> _AIM 1_: List every inferred type named in the schema inference table of the connector documentation.
> _AIM 2_: In the connector documentation, rewrite everything from "The CSV and" down to "graph node generation.", substituting "batch" for "bulk".

> _EXTRACT PROVIDED_:
* begin *

CSV & JSON Connectors

The CSV and JSON connectors enable bulk data import into the knowledge graph from structured files. Both support file upload and URL-based fetching, with automatic schema inference and configurable graph node generation.

CSV Connector

Configuration

File Upload

json

{
  "name": "Customer Data",
  "source_type": "csv",
  "config": {
    "file_path": "/data/customers.csv",
    "node_label": "Customer",
    "delimiter": ",",
    "has_header": true,
    "id_column": "customer_id"
  }
}

URL-Based

json

{
  "name": "Public Dataset",
  "source_type": "csv",
  "config": {
    "url": "https://data.example.com/exports/products.csv",
    "node_label": "Product",
    "delimiter": ",",
    "has_header": true,
    "id_column": "sku"
  }
}

Schema Inference

The CSV connector automatically infers column types by sampling the first 100 rows:

Inferred Type	Detection	Example
`string`	Default fallback	`"John Doe"`
`integer`	All numeric, no decimal point	`42`, `1000`
`float`	Numeric with decimal point	`19.99`, `3.14`
`boolean`	`true`/`false`, `yes`/`no`, `1`/`0`	`true`
`datetime`	ISO 8601 or common date formats	`2025-01-15T10:30:00Z`
`email`	Contains `@` with domain	`user@example.com`
`url`	Starts with `http://` or `https://`	`https://example.com`

CSV Configuration Reference

Field	Type	Default	Description
`file_path`	string	--	Local file path (mutually exclusive with `url`)

* end *

> _AVAILABLE DATA_:

* begin *

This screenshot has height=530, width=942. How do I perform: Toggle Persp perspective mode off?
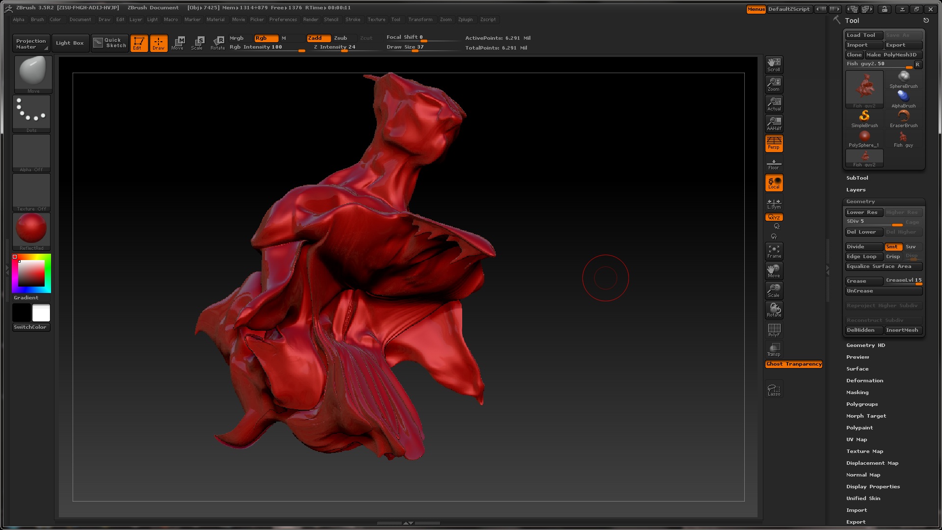point(774,143)
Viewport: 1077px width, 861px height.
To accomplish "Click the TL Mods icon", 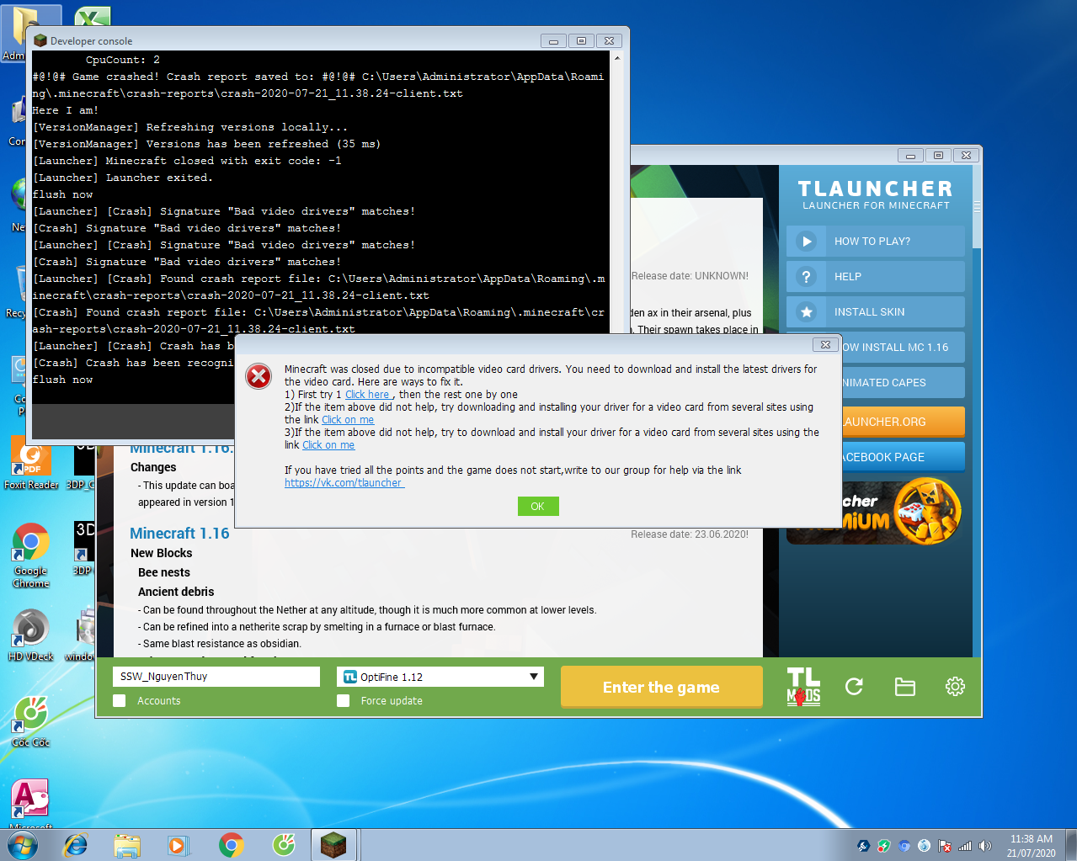I will (x=803, y=687).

* end *

> _FULL OUTPUT 1_: string, integer, float, boolean, datetime, email, url

> _FULL OUTPUT 2_:
The CSV and JSON connectors enable batch data import into the knowledge graph from structured files. Both support file upload and URL-based fetching, with automatic schema inference and configurable graph node generation.